PAGE EXCERPT:
# Bachmann invites input on Spectrum Passinger Cars



## chuckger (Jan 2, 2008)

Hi Guys,

Bachman is looking for input on Spectrum passinger cars. There are threads on both B-man & lLSC sites. I thought I would post this here so MLS could post some ideas. 

My sugestion is to build a car with a duckbill style roof. This would give the buyer a choice of something a little different than what is now on the market but would work along with them giving Bachmann a larger market to sell in. If they made a basic ca with plastic trucks that ran well less interior, lights, fine detail the interior lights fine details could be sold as add on kits for those that want them. If they could do this and sell it for $150 to $180 I think they would have a winner. What do you guys think??

Chuck


----------



## Dwight Ennis (Jan 2, 2008)

I'd LOVE to see them produce some West Coast Carter Brothers duckbill cars - along the lines of those Fletch did for his MasterClass. It seems like just about everything produced for the narrow gauge market from HOn3 to On3/On30 to large scale is almost always based around Colorado prototypes, and with the possible exception of Maine 2-footers, very little being produced for narrow gauge elsewhere. The west coast was full of narrow gauge, but if this is one's preference, he's kind of out in the cold and has to build it himself.


I think On30, in which Bachmann has been VERY successful, shows that there's a place for non-Colorado prototypes - not the central and southern American stuff Bachmann seems to have (or at least had) a preference for, but American prototypes from areas other than Colorado. There's a lot of free-lancers out there that don't want to model the D&RGW or the C&S or the RGS.

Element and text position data

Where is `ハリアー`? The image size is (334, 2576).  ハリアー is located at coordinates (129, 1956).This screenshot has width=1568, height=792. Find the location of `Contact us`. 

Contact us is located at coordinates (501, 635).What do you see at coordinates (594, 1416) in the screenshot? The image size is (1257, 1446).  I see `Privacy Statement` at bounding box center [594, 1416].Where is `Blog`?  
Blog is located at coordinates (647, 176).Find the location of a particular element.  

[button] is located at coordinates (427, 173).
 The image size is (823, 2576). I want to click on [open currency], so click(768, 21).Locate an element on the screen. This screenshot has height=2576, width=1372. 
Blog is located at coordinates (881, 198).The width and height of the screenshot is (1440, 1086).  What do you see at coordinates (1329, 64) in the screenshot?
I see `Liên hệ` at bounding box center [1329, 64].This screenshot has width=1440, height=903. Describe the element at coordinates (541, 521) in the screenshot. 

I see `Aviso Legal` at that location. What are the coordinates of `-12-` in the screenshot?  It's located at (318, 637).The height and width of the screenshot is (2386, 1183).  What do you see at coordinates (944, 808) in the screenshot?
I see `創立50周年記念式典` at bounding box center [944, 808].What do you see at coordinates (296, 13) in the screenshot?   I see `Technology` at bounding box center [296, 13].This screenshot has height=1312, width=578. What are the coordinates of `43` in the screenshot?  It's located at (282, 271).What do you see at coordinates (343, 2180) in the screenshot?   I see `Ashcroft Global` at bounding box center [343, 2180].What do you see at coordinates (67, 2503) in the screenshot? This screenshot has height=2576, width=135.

INSTRUCTIONS FOR THE TASK:
Print the portion of the forum thread about Bachmann Spectrum passenger cars between "## Dwight Ennis" and "build it himself.", inclusive.

ANSWER TO THIS PROBLEM:
## Dwight Ennis (Jan 2, 2008)

I'd LOVE to see them produce some West Coast Carter Brothers duckbill cars - along the lines of those Fletch did for his MasterClass. It seems like just about everything produced for the narrow gauge market from HOn3 to On3/On30 to large scale is almost always based around Colorado prototypes, and with the possible exception of Maine 2-footers, very little being produced for narrow gauge elsewhere. The west coast was full of narrow gauge, but if this is one's preference, he's kind of out in the cold and has to build it himself.